Figure 3b provides narrow scans within the energy range of 850 eV to 885 eV, specifically focusing on the Ni2p3/2 and Ni2p1/2 peaks. In this range, we can attribute the peaks at 856 eV and 874 eV to the presence of NiII in the [Ni]₂[L]₂ complex 2. Additionally, the appearance of satellite peaks at 879 eV and 862 eV further supports the presence of Ni(II) [17]. These findings align with prior research that has characterized the electrochemical properties of molecular nickel-centered complexes [18]. For a more detailed examination of bond energies associated with various carbon-heteroatom linkages, please refer to Figure 3c.
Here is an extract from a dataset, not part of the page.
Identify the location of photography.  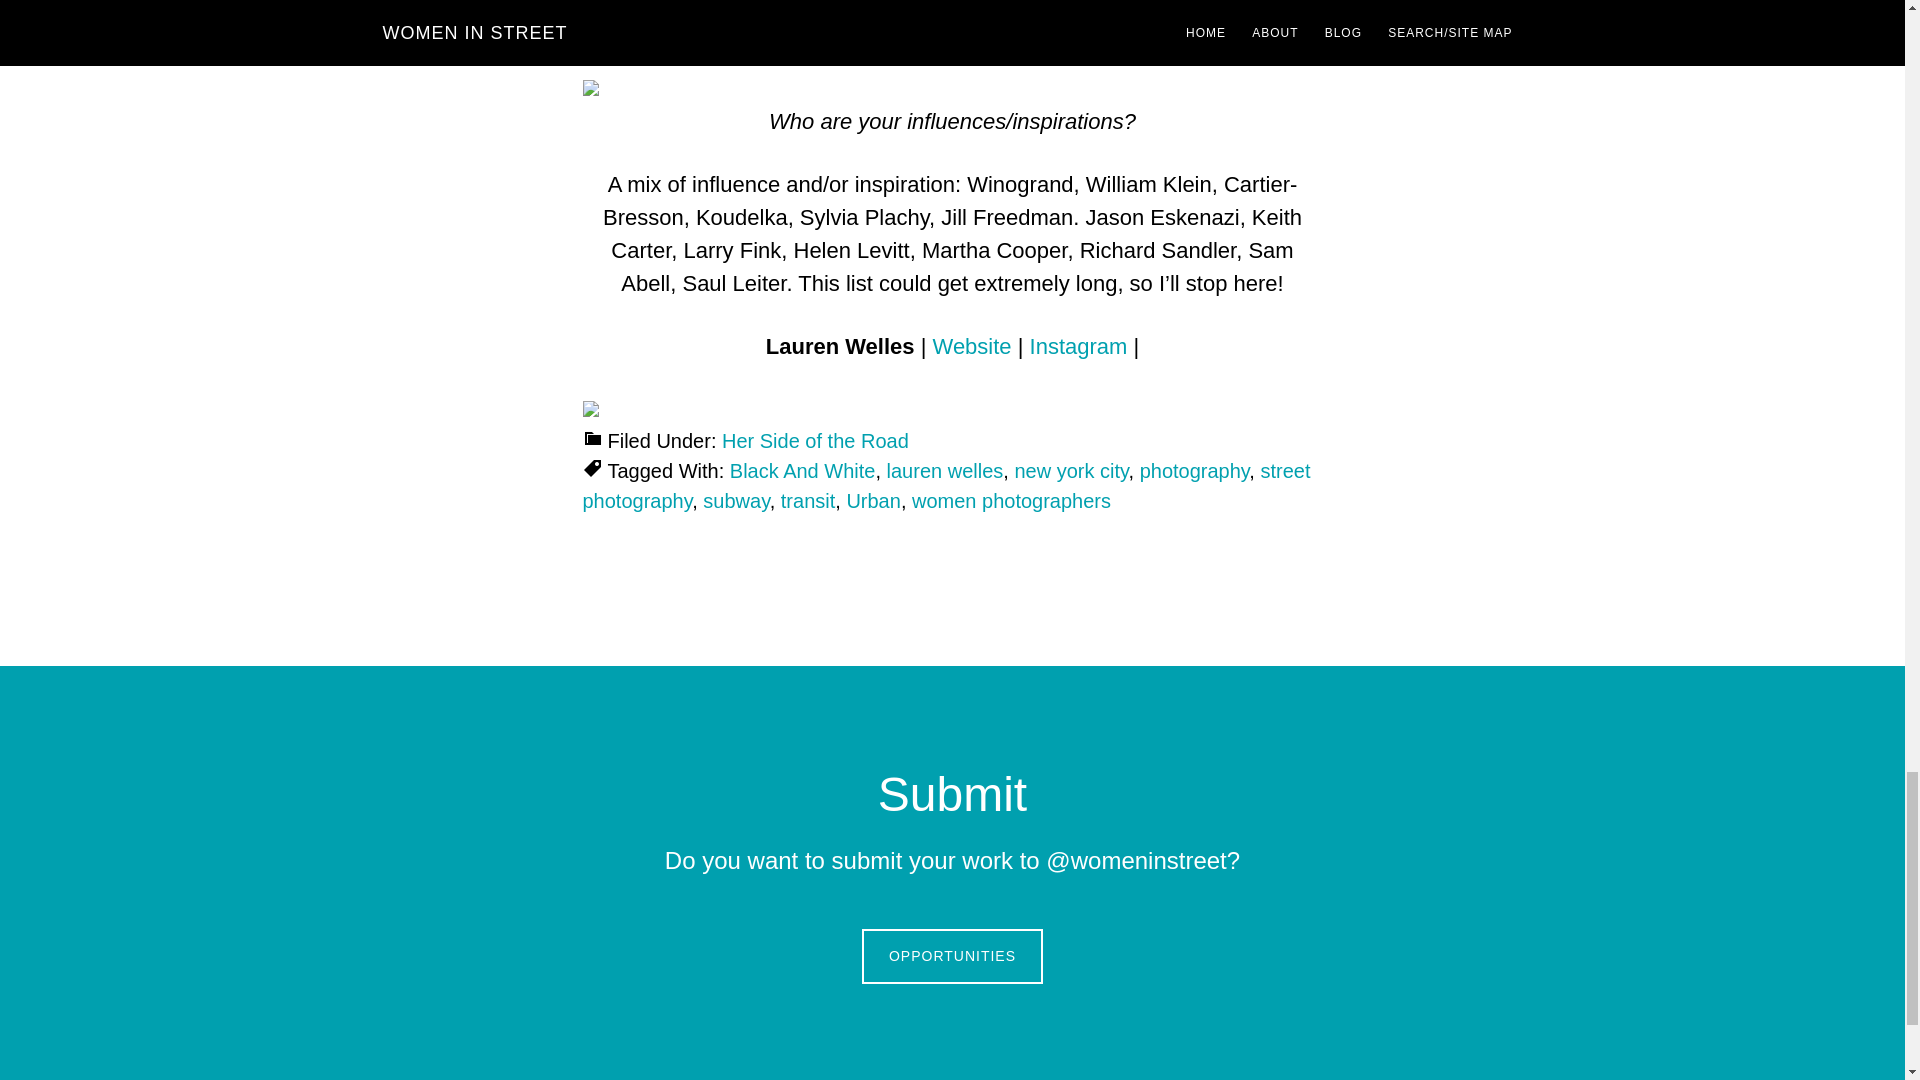
(1194, 470).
In this figure, three distinct peaks are observed at 288.89 eV (corresponding to C-O bonds), 286.67 eV (representing C=N bonds), and another peak associated with carbon-carbon (-C=C- and -C-C-) bond linkages. These peaks can be confidently assigned to the relevant heteroatom and carbon bond linkages within [Ni]₂[L]₂ 2 [19].

• The manuscript does not contain a description of the experimental techniques. Moreover, the structure and chemical composition of the catalysts used have not been confirmed by experimental methods.

Given the insoluble characteristics of the catalyst under investigation, we have employed several analytical techniques to gain insights into its structure and composition. Specifically, we utilized MALDI-TOF mass spectrometry and solid state ¹³C NMR spectroscopy, as depicted in Figure 1a and 1b, respectively. Additionally, Figure 2a and 2b contain X-ray Photoelectron Spectroscopy (XPS) data, while Table S3 provides a summary of the atomic percentages derived from these XPS measurements. Detailed explanations of our electrochemistry methods, XPS analysis, solid-state NMR spectroscopy, and MALDI-TOF measurements can be found in the Methods section of the Supplementary Information (SI) included with this manuscript.

Reviewer 4 Report

Although the authors resolved most of the issues, there are some flaws that require correction. The 400 mV value is still written on p. 7 instead of -400 mV. Fig. S11 still shows the data of electrolysis at 400 mV. The method of quantifying the "amount of product" is not described in the supplementary info. 

Author Response

We have corrected the flaws in the manuscript and in the SI. The determination FE% is described on page 14 in the SI. Thank you very much for the revision of our manuscript!